The so-called war on drugs paradigm is detrimental to public health. Fear of arrest and widespread stigma around drug use prevents people who use drugs from accessing health care, harm reduction services and voluntary treatment services. Drug crime is one of the key reasons that well over 2 million people are in prison worldwide.

If drugs destroy life the same can also be true of drug policies.

Representing Canada at the UN Commission on Narcotic Drugs, Jennifer Saxe, Director General of Health Canada’s Controlled Substances and Cannabis Branch, spoke about Canada’s response to the drug toxicity overdose crisis, where she indicated, “Canada continues to advance drug policy that respects human rights . . . .” She stated that “more needs to be done” but she did not mention decriminalization.

Finally, and very importantly, in their brief to Canada’s Minister of Health leading up to the UN Commission on Narcotic Drugs, the Canadian Civil Society Working Group on UN Drug Policy said — and I will quote at length from them:

The criminalization of drug possession has been ineffective in reducing drug use and has only perpetuated widespread human rights violations and discrimination towards marginalized groups such as Indigenous peoples, racialized communities, women, people of diverse gender identities and those with mental health conditions.

One of the main drivers behind stigma and discrimination, criminalization hinders people from seeking harm reduction and treatment services. Drug-related deaths continue to rise.

Criminalization of drug possession also means resources are directed towards the criminal justice system instead of toward health and social services.

In Canada, the push for decriminalization has been advocated for by civil society groups and professional organizations for many years. In 2021, the Federal Task Force on Substance Use recommended the same. That same year 112 human rights and public health organizations released a platform advocating for the decriminalization of all drugs for personal use, and the removal of sanctions for related activities such as sharing or selling drugs to support personal drug use costs or provide a safer supply. Provincial, municipal and law enforcement authorities have supported those calls.

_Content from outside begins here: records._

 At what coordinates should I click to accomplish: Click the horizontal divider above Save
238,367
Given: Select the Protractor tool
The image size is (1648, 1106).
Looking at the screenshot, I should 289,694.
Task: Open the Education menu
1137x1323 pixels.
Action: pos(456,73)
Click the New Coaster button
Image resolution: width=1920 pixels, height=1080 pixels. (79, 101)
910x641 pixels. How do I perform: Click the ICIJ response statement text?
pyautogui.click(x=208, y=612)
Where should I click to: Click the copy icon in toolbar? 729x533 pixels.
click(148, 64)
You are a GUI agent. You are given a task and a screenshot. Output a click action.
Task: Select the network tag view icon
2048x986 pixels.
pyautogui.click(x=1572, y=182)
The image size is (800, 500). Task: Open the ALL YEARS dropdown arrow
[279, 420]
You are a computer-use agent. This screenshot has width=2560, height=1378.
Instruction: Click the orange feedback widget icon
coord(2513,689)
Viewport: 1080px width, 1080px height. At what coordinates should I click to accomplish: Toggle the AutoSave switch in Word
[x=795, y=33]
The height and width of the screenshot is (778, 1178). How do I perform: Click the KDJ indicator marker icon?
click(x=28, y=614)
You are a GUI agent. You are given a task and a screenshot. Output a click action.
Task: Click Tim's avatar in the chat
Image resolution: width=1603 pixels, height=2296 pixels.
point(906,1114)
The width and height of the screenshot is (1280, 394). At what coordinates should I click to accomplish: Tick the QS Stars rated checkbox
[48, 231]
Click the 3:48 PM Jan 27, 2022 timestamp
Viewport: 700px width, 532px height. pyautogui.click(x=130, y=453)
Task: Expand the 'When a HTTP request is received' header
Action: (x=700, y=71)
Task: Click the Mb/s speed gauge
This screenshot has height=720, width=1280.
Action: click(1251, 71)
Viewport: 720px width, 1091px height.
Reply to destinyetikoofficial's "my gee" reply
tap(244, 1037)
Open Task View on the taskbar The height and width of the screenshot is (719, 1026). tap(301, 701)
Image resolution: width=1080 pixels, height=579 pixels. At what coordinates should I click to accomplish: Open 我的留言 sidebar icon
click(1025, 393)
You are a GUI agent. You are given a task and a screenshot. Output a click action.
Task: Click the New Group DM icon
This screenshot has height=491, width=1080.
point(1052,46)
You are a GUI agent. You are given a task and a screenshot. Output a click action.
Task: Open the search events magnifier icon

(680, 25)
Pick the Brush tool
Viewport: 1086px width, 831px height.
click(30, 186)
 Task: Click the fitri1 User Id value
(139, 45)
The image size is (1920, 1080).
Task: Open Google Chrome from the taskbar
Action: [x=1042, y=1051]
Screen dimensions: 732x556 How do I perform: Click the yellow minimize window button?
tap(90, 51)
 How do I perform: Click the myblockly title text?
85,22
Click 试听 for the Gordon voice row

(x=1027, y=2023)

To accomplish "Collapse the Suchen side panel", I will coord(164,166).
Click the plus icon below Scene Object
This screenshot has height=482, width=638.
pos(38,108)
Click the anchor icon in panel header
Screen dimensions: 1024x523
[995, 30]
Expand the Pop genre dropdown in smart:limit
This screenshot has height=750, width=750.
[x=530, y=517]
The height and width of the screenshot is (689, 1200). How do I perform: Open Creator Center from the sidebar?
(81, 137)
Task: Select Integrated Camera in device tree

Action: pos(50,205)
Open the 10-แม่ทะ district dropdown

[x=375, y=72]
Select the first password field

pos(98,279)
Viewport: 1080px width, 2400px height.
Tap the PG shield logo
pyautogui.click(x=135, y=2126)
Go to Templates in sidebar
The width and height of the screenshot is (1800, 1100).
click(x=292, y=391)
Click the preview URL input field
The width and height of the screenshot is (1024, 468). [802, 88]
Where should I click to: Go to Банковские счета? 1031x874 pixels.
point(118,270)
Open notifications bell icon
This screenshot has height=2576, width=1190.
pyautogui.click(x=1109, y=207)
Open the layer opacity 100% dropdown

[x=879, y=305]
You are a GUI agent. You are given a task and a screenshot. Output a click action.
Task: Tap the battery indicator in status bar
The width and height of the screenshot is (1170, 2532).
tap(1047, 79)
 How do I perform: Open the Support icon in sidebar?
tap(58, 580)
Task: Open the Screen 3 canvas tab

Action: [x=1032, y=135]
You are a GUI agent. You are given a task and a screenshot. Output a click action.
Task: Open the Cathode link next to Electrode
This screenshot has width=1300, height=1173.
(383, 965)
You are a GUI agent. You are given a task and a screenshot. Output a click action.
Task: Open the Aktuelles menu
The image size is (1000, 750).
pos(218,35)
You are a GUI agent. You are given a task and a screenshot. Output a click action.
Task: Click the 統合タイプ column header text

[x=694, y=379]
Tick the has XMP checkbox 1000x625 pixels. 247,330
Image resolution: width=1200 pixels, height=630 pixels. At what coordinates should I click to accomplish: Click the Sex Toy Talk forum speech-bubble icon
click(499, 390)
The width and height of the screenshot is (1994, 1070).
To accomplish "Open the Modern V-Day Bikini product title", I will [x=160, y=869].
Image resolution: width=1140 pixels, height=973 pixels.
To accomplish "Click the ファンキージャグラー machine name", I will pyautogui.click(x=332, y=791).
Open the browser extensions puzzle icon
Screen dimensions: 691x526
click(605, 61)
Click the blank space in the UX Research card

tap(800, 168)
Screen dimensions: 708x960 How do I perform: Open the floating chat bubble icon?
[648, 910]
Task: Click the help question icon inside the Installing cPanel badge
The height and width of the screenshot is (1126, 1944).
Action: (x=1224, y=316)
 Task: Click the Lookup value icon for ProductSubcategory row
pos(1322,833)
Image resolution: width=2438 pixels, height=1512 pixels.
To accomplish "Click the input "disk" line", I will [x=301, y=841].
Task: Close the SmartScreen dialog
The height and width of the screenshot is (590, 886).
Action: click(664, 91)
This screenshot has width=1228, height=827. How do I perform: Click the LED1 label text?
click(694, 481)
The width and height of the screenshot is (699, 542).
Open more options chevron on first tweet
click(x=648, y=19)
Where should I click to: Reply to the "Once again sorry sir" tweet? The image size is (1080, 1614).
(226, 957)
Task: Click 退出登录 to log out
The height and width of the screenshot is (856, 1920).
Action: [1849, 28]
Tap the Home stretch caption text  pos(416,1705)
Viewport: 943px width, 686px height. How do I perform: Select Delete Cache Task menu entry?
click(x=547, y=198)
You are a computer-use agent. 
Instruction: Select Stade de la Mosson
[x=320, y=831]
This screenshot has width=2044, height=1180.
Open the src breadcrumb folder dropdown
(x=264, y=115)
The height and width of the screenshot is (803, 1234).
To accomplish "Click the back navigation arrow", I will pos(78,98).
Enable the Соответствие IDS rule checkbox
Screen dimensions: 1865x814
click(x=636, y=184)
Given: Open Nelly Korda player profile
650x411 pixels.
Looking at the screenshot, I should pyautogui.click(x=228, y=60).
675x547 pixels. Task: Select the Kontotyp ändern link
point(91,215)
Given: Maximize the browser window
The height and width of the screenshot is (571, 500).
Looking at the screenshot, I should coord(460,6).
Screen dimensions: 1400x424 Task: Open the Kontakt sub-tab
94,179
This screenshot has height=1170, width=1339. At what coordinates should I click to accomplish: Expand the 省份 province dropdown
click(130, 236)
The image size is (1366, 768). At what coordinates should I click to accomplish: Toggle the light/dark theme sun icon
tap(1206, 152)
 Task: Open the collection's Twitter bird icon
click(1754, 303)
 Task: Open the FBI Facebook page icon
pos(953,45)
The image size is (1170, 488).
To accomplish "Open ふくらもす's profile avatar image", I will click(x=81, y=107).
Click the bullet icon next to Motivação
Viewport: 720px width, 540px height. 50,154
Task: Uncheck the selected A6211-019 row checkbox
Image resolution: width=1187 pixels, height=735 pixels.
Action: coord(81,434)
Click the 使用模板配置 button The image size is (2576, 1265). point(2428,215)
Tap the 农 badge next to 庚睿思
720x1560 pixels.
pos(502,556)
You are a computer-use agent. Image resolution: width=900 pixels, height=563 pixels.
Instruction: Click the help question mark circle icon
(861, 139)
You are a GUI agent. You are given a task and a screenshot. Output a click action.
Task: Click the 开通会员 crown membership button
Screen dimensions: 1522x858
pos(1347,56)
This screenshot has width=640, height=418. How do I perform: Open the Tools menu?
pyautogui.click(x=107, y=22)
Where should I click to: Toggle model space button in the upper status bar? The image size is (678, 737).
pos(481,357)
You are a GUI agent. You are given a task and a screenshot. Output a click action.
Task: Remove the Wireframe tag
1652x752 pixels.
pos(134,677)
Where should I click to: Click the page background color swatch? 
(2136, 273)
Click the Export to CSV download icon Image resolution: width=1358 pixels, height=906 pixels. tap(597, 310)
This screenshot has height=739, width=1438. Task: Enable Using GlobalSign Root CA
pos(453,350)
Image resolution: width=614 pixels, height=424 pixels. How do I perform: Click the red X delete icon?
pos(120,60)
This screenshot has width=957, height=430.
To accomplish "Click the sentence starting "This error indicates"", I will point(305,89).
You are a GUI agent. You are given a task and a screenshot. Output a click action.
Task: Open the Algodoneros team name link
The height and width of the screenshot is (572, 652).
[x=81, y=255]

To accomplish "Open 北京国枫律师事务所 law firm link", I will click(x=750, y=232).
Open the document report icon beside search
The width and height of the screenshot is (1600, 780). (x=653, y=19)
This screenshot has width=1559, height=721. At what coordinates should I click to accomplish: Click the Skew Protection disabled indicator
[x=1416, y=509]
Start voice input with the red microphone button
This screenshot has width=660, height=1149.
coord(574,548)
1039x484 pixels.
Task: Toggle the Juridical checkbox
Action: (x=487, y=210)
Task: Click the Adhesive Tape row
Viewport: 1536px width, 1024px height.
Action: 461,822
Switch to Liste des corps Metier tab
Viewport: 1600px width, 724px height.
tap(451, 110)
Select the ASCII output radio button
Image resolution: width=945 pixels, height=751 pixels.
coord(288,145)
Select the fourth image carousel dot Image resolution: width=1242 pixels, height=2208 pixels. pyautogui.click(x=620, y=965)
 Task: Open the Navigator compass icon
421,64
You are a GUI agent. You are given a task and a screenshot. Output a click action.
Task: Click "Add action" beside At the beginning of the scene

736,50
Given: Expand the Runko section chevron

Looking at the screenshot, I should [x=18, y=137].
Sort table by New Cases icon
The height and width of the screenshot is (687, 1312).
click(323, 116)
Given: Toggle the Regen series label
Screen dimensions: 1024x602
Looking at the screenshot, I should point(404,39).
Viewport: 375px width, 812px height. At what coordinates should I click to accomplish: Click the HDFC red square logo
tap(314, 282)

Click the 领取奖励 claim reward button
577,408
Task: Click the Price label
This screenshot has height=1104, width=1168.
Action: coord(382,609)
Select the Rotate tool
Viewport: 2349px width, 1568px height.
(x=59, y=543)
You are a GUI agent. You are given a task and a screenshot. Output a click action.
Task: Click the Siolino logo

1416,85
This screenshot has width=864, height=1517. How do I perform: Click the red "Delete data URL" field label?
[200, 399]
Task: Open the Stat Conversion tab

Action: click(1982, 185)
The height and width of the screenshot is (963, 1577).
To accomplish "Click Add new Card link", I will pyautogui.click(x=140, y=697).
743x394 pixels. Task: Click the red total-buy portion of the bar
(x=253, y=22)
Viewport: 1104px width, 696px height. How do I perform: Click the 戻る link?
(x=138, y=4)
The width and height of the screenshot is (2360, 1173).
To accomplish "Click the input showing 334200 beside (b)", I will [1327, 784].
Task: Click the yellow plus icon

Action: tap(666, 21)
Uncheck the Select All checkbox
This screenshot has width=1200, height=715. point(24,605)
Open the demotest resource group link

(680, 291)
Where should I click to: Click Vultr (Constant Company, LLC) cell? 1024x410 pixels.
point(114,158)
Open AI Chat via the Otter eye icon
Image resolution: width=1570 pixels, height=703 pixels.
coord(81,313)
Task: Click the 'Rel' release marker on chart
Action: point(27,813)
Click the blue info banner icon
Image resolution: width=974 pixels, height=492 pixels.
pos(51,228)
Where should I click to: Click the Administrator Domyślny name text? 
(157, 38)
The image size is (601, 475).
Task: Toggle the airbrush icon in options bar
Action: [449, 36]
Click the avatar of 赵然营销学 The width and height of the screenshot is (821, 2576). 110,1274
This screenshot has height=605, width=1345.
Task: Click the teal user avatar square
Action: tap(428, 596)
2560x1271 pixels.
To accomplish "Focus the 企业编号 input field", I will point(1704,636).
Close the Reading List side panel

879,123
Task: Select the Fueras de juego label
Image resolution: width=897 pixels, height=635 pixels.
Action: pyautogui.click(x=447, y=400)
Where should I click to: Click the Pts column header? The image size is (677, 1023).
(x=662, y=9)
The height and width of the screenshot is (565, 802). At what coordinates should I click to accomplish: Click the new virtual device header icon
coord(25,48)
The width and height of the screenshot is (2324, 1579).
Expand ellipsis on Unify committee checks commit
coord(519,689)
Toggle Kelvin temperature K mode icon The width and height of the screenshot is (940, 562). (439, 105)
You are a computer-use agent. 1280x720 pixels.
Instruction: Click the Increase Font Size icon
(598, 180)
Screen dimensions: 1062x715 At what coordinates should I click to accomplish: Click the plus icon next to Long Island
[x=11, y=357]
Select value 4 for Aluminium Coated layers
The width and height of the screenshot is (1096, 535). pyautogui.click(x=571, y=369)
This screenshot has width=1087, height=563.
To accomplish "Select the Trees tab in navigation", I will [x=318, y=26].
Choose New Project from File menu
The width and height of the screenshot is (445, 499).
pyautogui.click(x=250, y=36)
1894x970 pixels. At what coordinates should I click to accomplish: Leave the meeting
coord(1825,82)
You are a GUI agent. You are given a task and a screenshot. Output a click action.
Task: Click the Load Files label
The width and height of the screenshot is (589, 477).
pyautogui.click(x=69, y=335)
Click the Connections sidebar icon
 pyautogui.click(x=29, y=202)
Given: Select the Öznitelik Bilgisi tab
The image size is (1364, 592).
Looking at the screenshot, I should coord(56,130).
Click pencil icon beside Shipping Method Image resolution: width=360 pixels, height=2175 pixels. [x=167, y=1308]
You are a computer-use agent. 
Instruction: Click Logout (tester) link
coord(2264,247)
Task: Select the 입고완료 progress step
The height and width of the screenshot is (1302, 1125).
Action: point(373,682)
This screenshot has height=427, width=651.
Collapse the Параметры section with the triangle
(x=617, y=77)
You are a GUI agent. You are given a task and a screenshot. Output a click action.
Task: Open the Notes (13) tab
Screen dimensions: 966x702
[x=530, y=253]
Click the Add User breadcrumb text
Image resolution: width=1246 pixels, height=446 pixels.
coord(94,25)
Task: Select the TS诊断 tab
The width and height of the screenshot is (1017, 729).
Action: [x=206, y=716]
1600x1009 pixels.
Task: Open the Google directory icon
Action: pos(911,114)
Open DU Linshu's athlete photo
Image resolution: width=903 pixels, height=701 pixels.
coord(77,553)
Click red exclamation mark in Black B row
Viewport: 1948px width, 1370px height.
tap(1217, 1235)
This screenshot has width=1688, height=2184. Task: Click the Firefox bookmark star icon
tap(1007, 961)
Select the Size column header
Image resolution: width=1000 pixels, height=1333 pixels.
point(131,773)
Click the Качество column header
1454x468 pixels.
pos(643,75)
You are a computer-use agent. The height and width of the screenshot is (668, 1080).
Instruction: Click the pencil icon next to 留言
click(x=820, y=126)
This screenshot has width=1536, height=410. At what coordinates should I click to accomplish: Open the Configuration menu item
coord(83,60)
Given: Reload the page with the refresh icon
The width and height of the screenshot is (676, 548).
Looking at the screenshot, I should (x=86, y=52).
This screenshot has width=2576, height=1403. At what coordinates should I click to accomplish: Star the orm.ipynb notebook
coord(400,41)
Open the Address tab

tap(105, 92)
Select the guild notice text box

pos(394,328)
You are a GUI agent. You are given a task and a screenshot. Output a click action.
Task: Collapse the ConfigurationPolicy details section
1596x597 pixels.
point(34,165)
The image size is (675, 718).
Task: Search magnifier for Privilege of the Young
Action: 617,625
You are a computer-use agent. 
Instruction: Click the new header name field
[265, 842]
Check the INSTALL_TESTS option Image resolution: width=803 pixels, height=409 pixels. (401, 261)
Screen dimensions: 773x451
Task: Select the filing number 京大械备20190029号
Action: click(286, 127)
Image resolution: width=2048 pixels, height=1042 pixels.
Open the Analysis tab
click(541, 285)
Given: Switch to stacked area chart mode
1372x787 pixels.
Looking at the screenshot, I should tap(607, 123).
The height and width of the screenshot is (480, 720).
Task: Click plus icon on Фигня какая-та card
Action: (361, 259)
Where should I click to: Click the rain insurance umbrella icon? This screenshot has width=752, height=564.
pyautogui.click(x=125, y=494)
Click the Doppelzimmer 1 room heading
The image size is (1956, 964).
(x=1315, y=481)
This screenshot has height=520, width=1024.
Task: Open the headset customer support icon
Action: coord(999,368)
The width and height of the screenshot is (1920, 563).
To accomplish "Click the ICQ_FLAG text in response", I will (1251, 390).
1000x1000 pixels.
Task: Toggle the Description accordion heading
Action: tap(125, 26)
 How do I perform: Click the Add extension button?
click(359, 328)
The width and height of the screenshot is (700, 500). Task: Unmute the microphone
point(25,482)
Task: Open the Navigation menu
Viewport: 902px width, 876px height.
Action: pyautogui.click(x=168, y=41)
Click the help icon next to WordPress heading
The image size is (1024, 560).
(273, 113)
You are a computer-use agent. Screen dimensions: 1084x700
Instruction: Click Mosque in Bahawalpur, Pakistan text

For effective decriminalization, a range of policies and practices that are evidence-based and tailored to the situation are needed. It is critical that administrative penalties such as fines, mandatory treatment referrals, or drug confiscation are not substituted for criminal sanctions, otherwise, this will allow law enforcement to continue monitoring and policing people who use drugs, and will likely still disproportionately affect Indigenous, Black and other marginalized communities.

Colleagues, as I move toward concluding my remarks, I want to emphasize three important points:

First, criminalization of people who use drugs does not work. I repeat what the UN High Commissioner for Human Rights Volker Türk said, “. . . if drugs destroy lives, the same can also be true of drug policies.” Colleagues, I know that we all want our policies to make life better, and certainly not cause more harm.

Second, health is the common bond that Canadians can get behind. Viewing substance use health as part of our overall physical and mental health, and ensuring that health — with both upstream and downstream considerations — is the focus will be the key to breaking free of this whole convoluted, stigmatizing, ineffective, expensive and dangerous paradigm that we are currently caught up in.

Third, in order to develop a successful national strategy — based on a new health-focused paradigm — it is essential to have people with living and lived experience with drug use at the centre of that process, including Indigenous people and Canadians of African descent.

Honourable colleagues, we are at an important societal crossroads — one where we have an opportunity to save lives while building a healthier and safer Canada for all.

Honourable senators, let’s demonstrate the leadership of this chamber, and move Bill S-232 — Senator Boniface’s important paradigm-shifting bill — to committee. Thank you. Wela’lioq.